Watching the videos makes Alan think about going back to Mexico for another visit. “Yeah, if I go back there, then I have to cross again.” He puts the toy down. “But I don’t wanna go back, because I’m scared of the river now. Actually, I probably won’t ever go back. I really don’t want to have to get chased again.”

On the television screen, a dark-skinned man wearing a straw hat and a white short-sleeved shirt passes by, carrying a basket full of bread. “That’s my grandpa,” Alan says. “When I was there, we planted a seed to make a tree. Maybe it’s a tree now?” he asks himself. Still watching the screen, he nods. “Yeah, it has to be a tree now. When I go back, I’m gonna make sure to see it.”

A few moments pass. “Oh, wait. Then I’d have to cross!”

He’s momentarily stumped. “Wait. I know! I’ll just go back and stay. No one would ever try to catch me then!”

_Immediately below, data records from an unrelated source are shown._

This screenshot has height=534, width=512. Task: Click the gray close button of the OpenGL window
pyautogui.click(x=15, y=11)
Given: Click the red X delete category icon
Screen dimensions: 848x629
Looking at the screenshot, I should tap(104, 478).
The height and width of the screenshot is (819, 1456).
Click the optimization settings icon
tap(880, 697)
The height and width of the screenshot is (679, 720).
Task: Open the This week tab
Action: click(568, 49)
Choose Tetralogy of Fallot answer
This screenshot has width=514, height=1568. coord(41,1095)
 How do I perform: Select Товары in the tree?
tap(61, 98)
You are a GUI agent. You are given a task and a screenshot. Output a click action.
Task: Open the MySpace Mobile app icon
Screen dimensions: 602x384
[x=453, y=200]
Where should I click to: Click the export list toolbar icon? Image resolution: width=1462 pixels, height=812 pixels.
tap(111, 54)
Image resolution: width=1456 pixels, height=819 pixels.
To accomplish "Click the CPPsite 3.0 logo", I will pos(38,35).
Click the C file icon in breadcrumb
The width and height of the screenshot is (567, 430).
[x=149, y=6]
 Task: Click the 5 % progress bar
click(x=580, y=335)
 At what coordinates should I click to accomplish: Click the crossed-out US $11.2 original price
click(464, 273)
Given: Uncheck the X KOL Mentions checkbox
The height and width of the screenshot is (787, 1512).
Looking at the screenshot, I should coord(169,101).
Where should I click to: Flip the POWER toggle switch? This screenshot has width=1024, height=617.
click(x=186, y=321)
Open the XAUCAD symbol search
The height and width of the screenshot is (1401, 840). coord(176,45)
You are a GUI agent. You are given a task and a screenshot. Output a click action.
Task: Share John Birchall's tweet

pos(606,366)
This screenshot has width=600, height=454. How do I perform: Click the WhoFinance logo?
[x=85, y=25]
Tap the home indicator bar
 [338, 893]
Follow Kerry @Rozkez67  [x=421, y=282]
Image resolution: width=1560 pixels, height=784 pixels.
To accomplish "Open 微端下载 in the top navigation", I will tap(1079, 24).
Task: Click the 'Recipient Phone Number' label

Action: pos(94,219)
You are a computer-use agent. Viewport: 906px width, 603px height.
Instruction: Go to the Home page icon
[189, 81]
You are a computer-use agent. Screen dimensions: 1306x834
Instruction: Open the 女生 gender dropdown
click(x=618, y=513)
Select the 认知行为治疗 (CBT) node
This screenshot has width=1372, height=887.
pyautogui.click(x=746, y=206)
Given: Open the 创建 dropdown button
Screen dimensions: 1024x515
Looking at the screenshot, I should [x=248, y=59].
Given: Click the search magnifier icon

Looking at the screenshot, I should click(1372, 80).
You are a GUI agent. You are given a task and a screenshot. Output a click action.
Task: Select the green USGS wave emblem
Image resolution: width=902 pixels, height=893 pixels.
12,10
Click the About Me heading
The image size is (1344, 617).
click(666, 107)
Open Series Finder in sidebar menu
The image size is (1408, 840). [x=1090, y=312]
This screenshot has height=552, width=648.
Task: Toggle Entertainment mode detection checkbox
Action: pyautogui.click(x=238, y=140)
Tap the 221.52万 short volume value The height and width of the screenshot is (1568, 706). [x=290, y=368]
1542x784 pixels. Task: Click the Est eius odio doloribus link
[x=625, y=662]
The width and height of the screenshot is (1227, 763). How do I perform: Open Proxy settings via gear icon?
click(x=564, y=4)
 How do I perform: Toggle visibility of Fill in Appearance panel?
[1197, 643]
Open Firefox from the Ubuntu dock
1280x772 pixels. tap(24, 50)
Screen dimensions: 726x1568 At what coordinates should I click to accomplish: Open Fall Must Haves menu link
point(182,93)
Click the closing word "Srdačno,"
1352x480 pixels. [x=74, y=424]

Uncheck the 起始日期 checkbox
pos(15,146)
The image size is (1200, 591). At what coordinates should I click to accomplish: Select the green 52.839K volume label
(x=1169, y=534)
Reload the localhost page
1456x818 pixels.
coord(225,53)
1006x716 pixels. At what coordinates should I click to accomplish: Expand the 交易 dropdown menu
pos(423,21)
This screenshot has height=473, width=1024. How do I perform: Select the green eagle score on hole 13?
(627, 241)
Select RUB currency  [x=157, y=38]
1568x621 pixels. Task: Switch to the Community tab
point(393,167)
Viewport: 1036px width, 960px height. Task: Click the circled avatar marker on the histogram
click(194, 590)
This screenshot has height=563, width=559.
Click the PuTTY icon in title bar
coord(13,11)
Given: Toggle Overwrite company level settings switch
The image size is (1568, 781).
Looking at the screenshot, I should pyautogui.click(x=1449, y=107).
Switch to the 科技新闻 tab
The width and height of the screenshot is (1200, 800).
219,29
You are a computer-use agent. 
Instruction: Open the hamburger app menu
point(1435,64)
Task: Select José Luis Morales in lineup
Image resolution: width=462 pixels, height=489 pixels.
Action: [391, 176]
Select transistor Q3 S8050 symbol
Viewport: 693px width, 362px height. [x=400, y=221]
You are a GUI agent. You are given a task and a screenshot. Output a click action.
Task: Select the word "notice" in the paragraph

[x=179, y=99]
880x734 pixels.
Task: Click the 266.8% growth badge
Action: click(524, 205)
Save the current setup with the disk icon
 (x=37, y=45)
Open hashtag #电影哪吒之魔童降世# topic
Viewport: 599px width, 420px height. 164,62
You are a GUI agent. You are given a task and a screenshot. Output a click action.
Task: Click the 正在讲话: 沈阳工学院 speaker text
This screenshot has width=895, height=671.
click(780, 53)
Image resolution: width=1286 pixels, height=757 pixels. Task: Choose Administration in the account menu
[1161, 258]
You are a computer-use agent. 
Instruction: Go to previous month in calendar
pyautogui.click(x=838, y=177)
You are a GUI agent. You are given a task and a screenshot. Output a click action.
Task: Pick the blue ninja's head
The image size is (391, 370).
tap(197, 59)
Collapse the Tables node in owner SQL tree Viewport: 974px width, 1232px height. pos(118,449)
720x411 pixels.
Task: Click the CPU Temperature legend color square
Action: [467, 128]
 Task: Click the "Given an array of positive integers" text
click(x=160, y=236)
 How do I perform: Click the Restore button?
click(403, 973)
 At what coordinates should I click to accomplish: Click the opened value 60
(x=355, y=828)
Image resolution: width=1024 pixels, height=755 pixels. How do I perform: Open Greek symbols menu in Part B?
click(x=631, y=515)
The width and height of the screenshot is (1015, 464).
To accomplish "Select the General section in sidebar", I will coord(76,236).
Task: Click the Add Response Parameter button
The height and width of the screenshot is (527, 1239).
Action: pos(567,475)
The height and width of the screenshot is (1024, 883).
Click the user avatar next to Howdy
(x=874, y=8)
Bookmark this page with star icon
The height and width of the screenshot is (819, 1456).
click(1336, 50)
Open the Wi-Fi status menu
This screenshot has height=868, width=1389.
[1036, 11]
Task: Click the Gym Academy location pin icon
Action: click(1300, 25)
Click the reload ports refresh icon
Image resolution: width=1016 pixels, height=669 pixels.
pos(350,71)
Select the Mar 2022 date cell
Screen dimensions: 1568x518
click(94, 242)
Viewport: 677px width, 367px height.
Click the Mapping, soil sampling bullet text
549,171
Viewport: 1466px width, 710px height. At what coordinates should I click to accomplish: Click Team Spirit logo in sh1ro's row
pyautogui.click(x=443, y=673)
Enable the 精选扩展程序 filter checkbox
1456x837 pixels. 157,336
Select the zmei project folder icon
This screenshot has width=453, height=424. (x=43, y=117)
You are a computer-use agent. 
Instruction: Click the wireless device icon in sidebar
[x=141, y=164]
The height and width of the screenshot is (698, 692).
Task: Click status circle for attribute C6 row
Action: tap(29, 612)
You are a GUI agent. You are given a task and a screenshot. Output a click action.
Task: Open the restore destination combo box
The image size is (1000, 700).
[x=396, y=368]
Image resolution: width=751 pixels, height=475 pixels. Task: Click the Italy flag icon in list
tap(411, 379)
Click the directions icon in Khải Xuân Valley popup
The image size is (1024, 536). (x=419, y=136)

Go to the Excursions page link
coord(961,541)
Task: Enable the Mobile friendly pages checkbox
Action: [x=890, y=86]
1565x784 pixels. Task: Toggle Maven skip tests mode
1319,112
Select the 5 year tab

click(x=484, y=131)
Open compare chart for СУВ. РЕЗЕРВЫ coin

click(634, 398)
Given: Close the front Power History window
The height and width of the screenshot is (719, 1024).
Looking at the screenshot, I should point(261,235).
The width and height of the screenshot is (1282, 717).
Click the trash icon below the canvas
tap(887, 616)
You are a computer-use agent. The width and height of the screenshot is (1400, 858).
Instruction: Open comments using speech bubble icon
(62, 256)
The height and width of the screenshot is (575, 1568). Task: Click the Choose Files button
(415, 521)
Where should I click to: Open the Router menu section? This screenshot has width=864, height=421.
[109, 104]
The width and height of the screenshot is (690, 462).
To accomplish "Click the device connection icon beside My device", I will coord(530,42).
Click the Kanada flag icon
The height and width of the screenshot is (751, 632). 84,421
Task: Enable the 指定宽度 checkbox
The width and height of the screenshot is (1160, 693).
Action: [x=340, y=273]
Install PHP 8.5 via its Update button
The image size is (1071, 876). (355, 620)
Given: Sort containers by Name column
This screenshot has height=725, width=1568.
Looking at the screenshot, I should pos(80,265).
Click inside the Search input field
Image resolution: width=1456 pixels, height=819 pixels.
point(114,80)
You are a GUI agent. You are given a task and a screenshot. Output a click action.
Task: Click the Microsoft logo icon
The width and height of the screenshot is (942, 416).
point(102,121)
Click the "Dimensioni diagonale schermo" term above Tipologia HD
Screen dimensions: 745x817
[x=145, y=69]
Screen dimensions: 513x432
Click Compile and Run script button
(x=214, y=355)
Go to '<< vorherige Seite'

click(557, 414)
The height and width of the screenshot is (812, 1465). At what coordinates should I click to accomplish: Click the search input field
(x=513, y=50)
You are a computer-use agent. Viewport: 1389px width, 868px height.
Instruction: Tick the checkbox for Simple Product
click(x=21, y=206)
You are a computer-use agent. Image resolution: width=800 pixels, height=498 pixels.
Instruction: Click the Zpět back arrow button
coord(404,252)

On the cloudy and humid morning of April 1, Alan is wearing a navy-blue shirt that reads YO SOY 100% MEXICANO. He trails behind Margarita, Elizabeth, and America as they join the thousands of people preparing to march across the Brooklyn Bridge to protest a new immigration bill that would turn undocumented immigration into a felony. He and Daniel are practicing chants. “I know a good one!” shouts Alan. “George Bush is unfair, he can kiss my butt!” Daniel nods his approval. “If the new law passes, then every immigrant has to go back to their country, even me!” Alan explains to his friend.

A helicopter hovers above the crowd, and Elizabeth turns back toward her nephew. “Be careful!” she shouts. “Immigration is watching us!” Alan looks concerned for a moment but breaks into a smile when he sees Elizabeth laughing.

“April fools!” Daniel says. “They’re not gonna mess with you here. But it’s not fair, man. Even though I’m not an immigrant, it’s still not fair. My parents are immigrants. Over there, it’s a lot of poorness, and the houses aren’t nice. People should be able to come.”

“My house in Mexico is real nice,” Alan responds.

“Well, but some people don’t have nice houses. That’s what I’m saying.”

A TV camera trains in on the boys, who raise their fists and begin another chant. “Queremos justicia! We want justice!” Once they pass the cameras, Daniel and Alan quiet down, pleased by the attention.

“We’re going to be famous!” Alan says.

“Do you know what channel they were from?” Daniel asks.

“No. Are you watching Wrestlemania tomorrow?”

“I can’t, ’cause I don’t have pay-per-view.”

“Me neither.” Alan looks down through the cracks in the bridge pathway. “Whoa! We’re really, really high up right now!”

“How are we gonna watch Wrestle-Mania?”

“I don’t know,” Alan says. “But we have to see it. Rey Mysterio is fighting.”